→ **WORK TO COMPLETE**: Convert the data below into a JSON list of strings, with each line as its own string and blank lines omitted.

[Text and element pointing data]
-*-

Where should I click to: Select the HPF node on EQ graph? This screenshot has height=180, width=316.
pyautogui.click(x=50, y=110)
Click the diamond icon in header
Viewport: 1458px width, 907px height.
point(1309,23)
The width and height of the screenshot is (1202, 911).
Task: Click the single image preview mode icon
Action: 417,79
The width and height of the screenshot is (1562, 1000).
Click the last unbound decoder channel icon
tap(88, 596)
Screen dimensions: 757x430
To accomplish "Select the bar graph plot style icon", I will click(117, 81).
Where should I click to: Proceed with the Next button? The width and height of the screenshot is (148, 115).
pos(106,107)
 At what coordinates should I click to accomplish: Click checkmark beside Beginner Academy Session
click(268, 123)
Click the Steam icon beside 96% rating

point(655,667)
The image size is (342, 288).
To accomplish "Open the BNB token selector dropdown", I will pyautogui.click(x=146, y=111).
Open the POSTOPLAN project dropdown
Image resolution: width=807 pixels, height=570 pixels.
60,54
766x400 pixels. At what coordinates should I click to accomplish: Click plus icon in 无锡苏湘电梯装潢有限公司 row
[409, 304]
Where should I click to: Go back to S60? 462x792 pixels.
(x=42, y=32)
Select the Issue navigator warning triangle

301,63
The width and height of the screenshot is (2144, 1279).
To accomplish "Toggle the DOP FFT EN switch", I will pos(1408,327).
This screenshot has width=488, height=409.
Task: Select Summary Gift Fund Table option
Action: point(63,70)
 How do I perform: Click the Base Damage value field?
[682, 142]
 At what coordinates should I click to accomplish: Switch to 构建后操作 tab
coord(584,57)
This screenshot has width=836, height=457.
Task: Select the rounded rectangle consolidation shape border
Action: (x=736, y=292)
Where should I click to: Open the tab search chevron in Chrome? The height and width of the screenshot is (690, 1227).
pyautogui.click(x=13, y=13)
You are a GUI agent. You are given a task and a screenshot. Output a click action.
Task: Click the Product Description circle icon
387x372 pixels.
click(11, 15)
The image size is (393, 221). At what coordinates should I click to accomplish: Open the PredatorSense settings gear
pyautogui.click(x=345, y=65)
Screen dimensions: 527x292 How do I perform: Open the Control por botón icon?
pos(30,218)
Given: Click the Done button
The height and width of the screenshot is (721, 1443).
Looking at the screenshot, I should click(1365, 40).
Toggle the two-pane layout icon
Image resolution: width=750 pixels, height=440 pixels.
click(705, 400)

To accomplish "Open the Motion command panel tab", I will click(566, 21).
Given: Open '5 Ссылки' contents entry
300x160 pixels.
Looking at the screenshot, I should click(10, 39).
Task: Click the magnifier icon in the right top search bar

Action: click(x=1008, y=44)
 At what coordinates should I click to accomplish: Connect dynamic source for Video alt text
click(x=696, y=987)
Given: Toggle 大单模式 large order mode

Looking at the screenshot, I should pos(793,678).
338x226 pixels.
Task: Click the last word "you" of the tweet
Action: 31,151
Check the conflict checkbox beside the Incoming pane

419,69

-*-

→ **ANSWER BELOW**:
[
  "Where should I click to: Select the HPF node on EQ graph? This screenshot has height=180, width=316.",
  "pyautogui.click(x=50, y=110)",
  "Click the diamond icon in header",
  "Viewport: 1458px width, 907px height.",
  "point(1309,23)",
  "The width and height of the screenshot is (1202, 911).",
  "Task: Click the single image preview mode icon",
  "Action: 417,79",
  "The width and height of the screenshot is (1562, 1000).",
  "Click the last unbound decoder channel icon",
  "tap(88, 596)",
  "Screen dimensions: 757x430",
  "To accomplish \"Select the bar graph plot style icon\", I will click(117, 81).",
  "Where should I click to: Proceed with the Next button? The width and height of the screenshot is (148, 115).",
  "pos(106,107)",
  " At what coordinates should I click to accomplish: Click checkmark beside Beginner Academy Session",
  "click(268, 123)",
  "Click the Steam icon beside 96% rating",
  "point(655,667)",
  "The image size is (342, 288).",
  "To accomplish \"Open the BNB token selector dropdown\", I will pyautogui.click(x=146, y=111).",
  "Open the POSTOPLAN project dropdown",
  "Image resolution: width=807 pixels, height=570 pixels.",
  "60,54",
  "766x400 pixels. At what coordinates should I click to accomplish: Click plus icon in 无锡苏湘电梯装潢有限公司 row",
  "[409, 304]",
  "Where should I click to: Go back to S60? 462x792 pixels.",
  "(x=42, y=32)",
  "Select the Issue navigator warning triangle",
  "301,63",
  "The width and height of the screenshot is (2144, 1279).",
  "To accomplish \"Toggle the DOP FFT EN switch\", I will pos(1408,327).",
  "This screenshot has width=488, height=409.",
  "Task: Select Summary Gift Fund Table option",
  "Action: point(63,70)",
  " How do I perform: Click the Base Damage value field?",
  "[682, 142]",
  " At what coordinates should I click to accomplish: Switch to 构建后操作 tab",
  "coord(584,57)",
  "This screenshot has width=836, height=457.",
  "Task: Select the rounded rectangle consolidation shape border",
  "Action: (x=736, y=292)",
  "Where should I click to: Open the tab search chevron in Chrome? The height and width of the screenshot is (690, 1227).",
  "pyautogui.click(x=13, y=13)",
  "You are a GUI agent. You are given a task and a screenshot. Output a click action.",
  "Task: Click the Product Description circle icon",
  "387x372 pixels.",
  "click(11, 15)",
  "The image size is (393, 221). At what coordinates should I click to accomplish: Open the PredatorSense settings gear",
  "pyautogui.click(x=345, y=65)",
  "Screen dimensions: 527x292 How do I perform: Open the Control por botón icon?",
  "pos(30,218)",
  "Given: Click the Done button",
  "The height and width of the screenshot is (721, 1443).",
  "Looking at the screenshot, I should click(1365, 40).",
  "Toggle the two-pane layout icon",
  "Image resolution: width=750 pixels, height=440 pixels.",
  "click(705, 400)",
  "To accomplish \"Open the Motion command panel tab\", I will click(566, 21).",
  "Given: Open '5 Ссылки' contents entry",
  "300x160 pixels.",
  "Looking at the screenshot, I should click(10, 39).",
  "Task: Click the magnifier icon in the right top search bar",
  "Action: click(x=1008, y=44)",
  " At what coordinates should I click to accomplish: Connect dynamic source for Video alt text",
  "click(x=696, y=987)",
  "Given: Toggle 大单模式 large order mode",
  "Looking at the screenshot, I should pos(793,678).",
  "338x226 pixels.",
  "Task: Click the last word \"you\" of the tweet",
  "Action: 31,151",
  "Check the conflict checkbox beside the Incoming pane",
  "419,69"
]